- Teks Pilihan -

┌──

Dikagumi Karena Keberanian Dan Nasionalismenya Yang Tinggi !!!~ editorial/Tim.WARNANTT
WARNA-NTT, KUPANG -- Izaak Huru Doko lahir di Seba, Pulau Sabu, Nusa Tenggara Timur pada 20 November 1913. Hidup di kota terpencil yang belum tersentuh sarana pendidikan yang layak membuat dia harus meninggalkan kampung halaman ke pulau Timor untuk menuntut ilmu.
Ia kemudian mendapat beasiswa masuk MULO di Ambon. Cak, begitu ia biasa dipanggil, juga dengan bekal beasiswa memilih menuntut ilmu di kota Bandung, Jawa Barat di Hollandsche Inlandsche Kweekschool (HIK) atau Sekolah Guru. Selain belajar, dia juga aktif berorganisasi. Bersama Herman Johannes, seorang mahasiswa Technische Hogeschool (sekarang ITB), ia memimpin perkumpulan Pemuda Timor (Timorsche Jongeren) yang memiliki cabang-cabang yang tersebar di kota-kota besar di seluruh Indonesia.

└──

- Bagian Data -
┌──

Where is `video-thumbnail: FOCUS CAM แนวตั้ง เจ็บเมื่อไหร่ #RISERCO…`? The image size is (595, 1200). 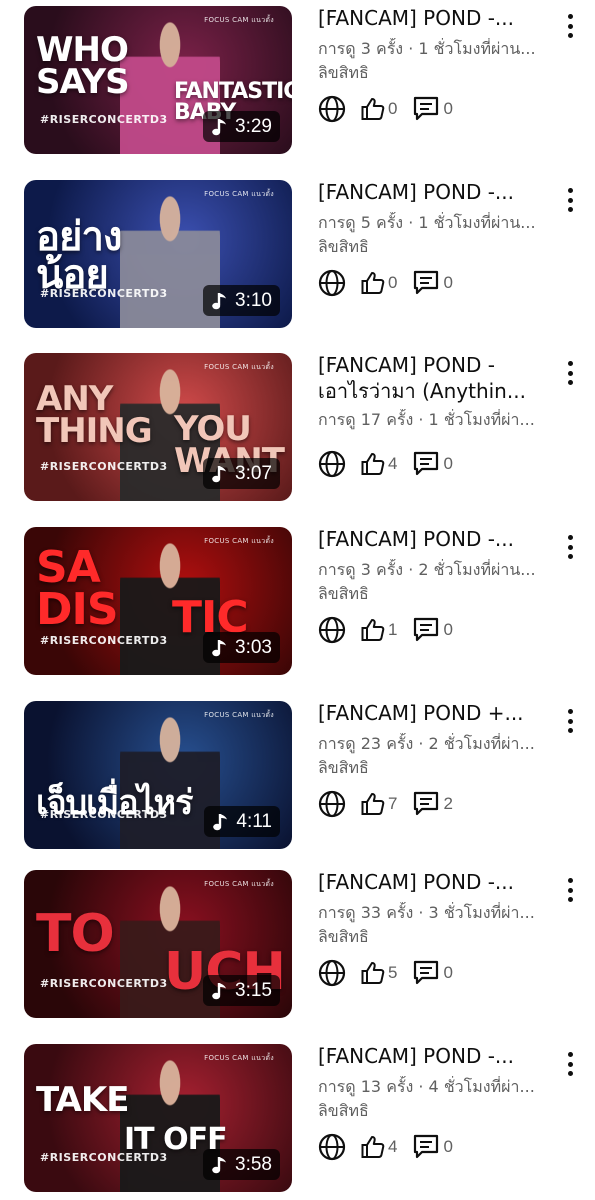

└──

- Daftar Pertanyaan -
• 1. Sekolah apa saja yang disebut dalam teks tentang Izaak Huru Doko?
• 2. Lanjutkan teks tentang Izaak Huru Doko mulai setelah kalimat terakhirnya.

- Jawaban per Soal -
• 1.
- MULO di Ambon
- Hollandsche Inlandsche Kweekschool (HIK) atau Sekolah Guru di Bandung
- Technische Hogeschool (sekarang ITB)

• 2.
Di masa silam, Izaak pernah menerima tantangan berkelahi dari seorang tentara Jepang yang mabuk dalam sebuah pesta peresmian sawah di Okamura (Noil Kaoek) di Amarasi.
Prof Maria Agustina Noach PhD MEd menyebut, sosok Cak Doko sebagai seorang tokoh yang mengagumkan. Kenangan indah pada tahun 1950, guru besar Universitas Negeri Nusa Cendana (Undana) Kupang itu masih seorang bocah kecil, pelajar Sekolah Rakyat (SR) Airnona, berdiri dalam barisan menyambut kedatangan Cak Doko, seorang pembesar, Menteri Muda Penerangan.
"Cak Doko pantas dan memenuhi syarat untuk ditetapkan sebagai pahlawan bersama sederatan nama tokoh lainnya dari NTT. Cak Doko pantas dihargai dan diabadikan namanya sebagai pahlawan," tegas Prof Maria Noach dalam sarasehan bertajuk "Perjuangan Almarhum Izaak Huru Doko sebagai Pahlawan Nasional Republik Indonesia" yang diselenggarakan Universitas Kristen Artha Wacana Kupang, baru-baru ini.
Sementara itu, putra kedua Cak Doko, Paul JA Doko SH seusai mewakili penerimaan Penganugerahan Pahlawan Nasional, kepada Pembaruan di Jakarta, Kamis (9/10), mengatakan pengangkatan sang ayah sebagai pahlawan adalah satu kebanggaan bagi rakyat Nusa Tenggara Timur. "Bahwa salah satu warga negara Indonesia asal NTT dan kawasan Timur Indonesia diakui perjuangannya melawan penjajah dan mempertahankan keutuhan negara kesatuan Republik Indonesia," ujar Paul.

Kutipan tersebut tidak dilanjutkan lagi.